El período vacacional hace ya un par de semanas que ha tocado a su fin. Hemos vuelto a Bruselas, y todo el mundo se hace lenguas de lo bien que lo ha pasado en vacaciones, de lo preciosa que es Figueira y su 'praia', y de que ha hecho muy buen tiempo y que vuelven con las pilas cargadas.
Yo, por mi parte, tengo las pilas mucho más descargadas que antes de irme. He pasado dos semanas, padeciendo los cuarenta y pico grados que han caído en Valencia, acompañado de tres saboteadores que se negaban a ejecutar cualquier plan que implicara abandonar el salón del piso y aplicar un esfuerzo físico cualquiera, por mínimo que fuera. Y, claro, cuando cuatro personas se juntan en un espacio físico reducido, de temperatura elevada, sin aire acondicionado, y con el único objetivo de sentarse delante de una pantalla y ver lo que echan, es resultado es explosivo. Sobre todo cuando existe un mando a distancia y la posibilidad de escoger, entre distintas opciones (a cual más espantosa, pero ése es otro asunto), cuál queremos que aparezca en pantalla. No ha habido muertos porque hay unos límites morales, no sé si impuestos por la sociedad o por quién, que no se han sobrepasado. Por poco, vale, pero no se han sobrepasado.
Así que mis dos semanas de vacaciones han sido una agonía incesante, una lucha por apartar a mis tres vástagos de la pantalla y de conducirles a actividades más sanas que se negaban siquiera a plantearse. A duras penas conseguí llevarles al monte dos veces, y a montar en bicicleta por la ciudad, incluyendo un bonito trayecto hasta la playa, otras dos; el resto ya me fue imposible. El resultado no es sólo la tensión resultante de apretujarse en un espacio cerrado, sino que tengo la horrorosa sensación de haber perdido lamentablemente dos semanas de mi vida, y no dos semanas cualesquiera, no, sino las dos semanas que debían servir para poder decir, como mis compañeros de trabajo, que llego con las pilas cargadas después de haber disfrutado como un enano en Figueira o donde haga falta.

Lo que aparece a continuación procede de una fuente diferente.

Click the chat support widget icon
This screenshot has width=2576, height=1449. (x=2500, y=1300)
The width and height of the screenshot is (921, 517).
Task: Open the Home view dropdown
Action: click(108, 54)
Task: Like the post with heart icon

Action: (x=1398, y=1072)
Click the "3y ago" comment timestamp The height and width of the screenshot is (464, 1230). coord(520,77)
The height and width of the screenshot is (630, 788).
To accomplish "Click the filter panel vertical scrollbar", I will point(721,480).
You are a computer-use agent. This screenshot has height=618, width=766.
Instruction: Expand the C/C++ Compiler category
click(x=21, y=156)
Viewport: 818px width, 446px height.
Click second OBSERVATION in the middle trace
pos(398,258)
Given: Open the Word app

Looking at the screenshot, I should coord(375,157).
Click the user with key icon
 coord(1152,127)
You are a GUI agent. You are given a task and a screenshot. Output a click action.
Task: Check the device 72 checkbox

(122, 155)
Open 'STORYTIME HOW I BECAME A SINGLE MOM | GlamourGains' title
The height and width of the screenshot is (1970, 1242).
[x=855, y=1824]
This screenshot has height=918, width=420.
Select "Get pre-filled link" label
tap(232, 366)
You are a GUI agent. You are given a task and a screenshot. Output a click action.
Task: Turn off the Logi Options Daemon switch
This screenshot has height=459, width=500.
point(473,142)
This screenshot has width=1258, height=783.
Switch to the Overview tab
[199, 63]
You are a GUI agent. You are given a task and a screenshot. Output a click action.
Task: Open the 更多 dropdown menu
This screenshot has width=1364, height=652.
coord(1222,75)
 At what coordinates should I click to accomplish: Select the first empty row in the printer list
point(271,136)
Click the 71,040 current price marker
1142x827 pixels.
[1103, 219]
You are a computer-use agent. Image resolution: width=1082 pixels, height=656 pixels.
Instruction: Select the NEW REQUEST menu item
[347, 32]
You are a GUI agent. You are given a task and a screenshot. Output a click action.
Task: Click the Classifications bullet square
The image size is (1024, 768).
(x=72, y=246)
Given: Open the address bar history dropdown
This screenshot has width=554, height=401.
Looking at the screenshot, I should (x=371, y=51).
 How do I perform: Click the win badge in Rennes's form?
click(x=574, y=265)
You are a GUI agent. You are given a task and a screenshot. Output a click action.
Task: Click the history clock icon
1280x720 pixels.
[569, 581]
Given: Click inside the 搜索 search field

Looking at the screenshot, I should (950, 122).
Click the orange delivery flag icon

Lo único que puedo decir yo es que, comparado con lo que he pasado, las negociaciones con el comité de personal del curro son una balsa de aceite, y eso que los miembros del comité de personal son unos sindicalistas empecinados capaces de pasarse horas discutiendo la colocación de las comas en el convenio. Pues, al lado de mis hijos, son la benevolencia personificada. Casi tengo ganas de meterme en la próxima negociación que, después del entrenamiento veraniego que llevo, estoy seguro de que voy a ganar de calle.